● QUOTED TEXT:
## Begin

← Week 14: VLA Architectures

Day 92: RT-1 — The First Robotics Transformer

Phase VII — VLAs: Architecture to Deployment | Week 14 | 2.5 hours "130K real robot episodes. 35M parameters. One transformer. The era of scaling robot learning begins." — Brohan et al., 2022


Theory (45 min)

92.1 RT-1: Architecture

Image (300×300×3) ──→ ImageNet-pretrained EfficientNet-B3
                           │
                           ▼
                    Visual tokens (9×9×512)
                           │
                    FiLM-conditioned on language
                           │
Language ──→ USE encoder ──┤
                           │
                           ▼
              TokenLearner (8 learned tokens)
                           │
                           ▼
              Transformer (8 layers, 6 heads)
                           │
                           ▼
              Action tokens (11 dimensions × 256 bins)

92.2 Key Design Choices

Component Choice Rationale
Vision backbone EfficientNet-B3 ImageNet pre-trained, efficient
Language encoder Universal Sentence Encoder Frozen, good enough
Token reduction TokenLearner 81 → 8 tokens (10× compression)
Action space 7-DOF arm + base + gripper Delta EE + terminate
Discretization 256 bins per dimension 0.4mm resolution
Training data 130K real episodes, 700+ tasks 17 months of collection

92.3 TokenLearner

The critical bottleneck that makes RT-1 practical:

$$\text{TokenLearner: } \mathbb{R}^{H \times W \times C} \to \mathbb{R}^{S \times C}$$

where $S = 8$ learned tokens (down from $H \times W = 81$ spatial tokens).

Input: 9×9×512 feature map
  │
  ├──→ S attention maps (each 9×9, learned via 1×1 conv)
  │         │
  │         ▼
  │    spatial_attn_i(x) = sigmoid(conv(x))  # per-token attention
  │         │
  │         ▼
  └──→ token_i = Σ(spatial_attn_i ⊙ x)  # weighted spatial pooling
       │
       ▼
Output: 8 tokens × 512 dims

92.4 FiLM Conditioning

Language conditions vision via Feature-wise Linear Modulation:

$$\text{FiLM}(x, \gamma, \beta) = \gamma \odot x + \beta$$

where $\gamma, \beta$ are predicted from the language embedding.

92.5 Action Head

RT-1 predicts actions as discrete tokens (Day 83's uniform binning):

Dimension Range Description
$\Delta x$ [-0.05, 0.05]m End-effector x delta
$\Delta y$ [-0.05, 0.05]m End-effector y delta
$\Delta z$ [-0.05, 0.05]m End-effector z delta
$\Delta\text{roll}$ [-π/4, π/4] Rotation
$\Delta\text{pitch}$ [-π/4, π/4] Rotation
$\Delta\text{yaw}$ [-π/4, π/4] Rotation
gripper {open, close} Binary
base $\Delta x$ [-0.05, 0.05]m Mobile base
base $\Delta y$ [-0.05, 0.05]m Mobile base
base $\Delta\theta$ [-π/4, π/4] Base rotation
terminate {continue, stop} Episode termination

Each predicted independently via separate softmax heads (parallel decoding).

## End

● ENTRIES:
## Begin

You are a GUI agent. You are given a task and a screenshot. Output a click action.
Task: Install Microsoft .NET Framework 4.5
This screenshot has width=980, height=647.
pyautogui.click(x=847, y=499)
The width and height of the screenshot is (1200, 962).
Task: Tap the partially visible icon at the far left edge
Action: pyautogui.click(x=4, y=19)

## End

● OBJECTIVE 1: According to the RT-1 lesson, how many layers and heads does the transformer have?
● OBJECTIVE 2: Write out everything in the RT-1 lesson from "Image (300×300×3) ──→" down to "Visual tokens (9×9×512)".
The entries come from a separate source unrelated to the RT-1 lesson.

● WORKED ANSWER 1: 8 layers and 6 heads.

● WORKED ANSWER 2:
Image (300×300×3) ──→ ImageNet-pretrained EfficientNet-B3
                           │
                           ▼
                    Visual tokens (9×9×512)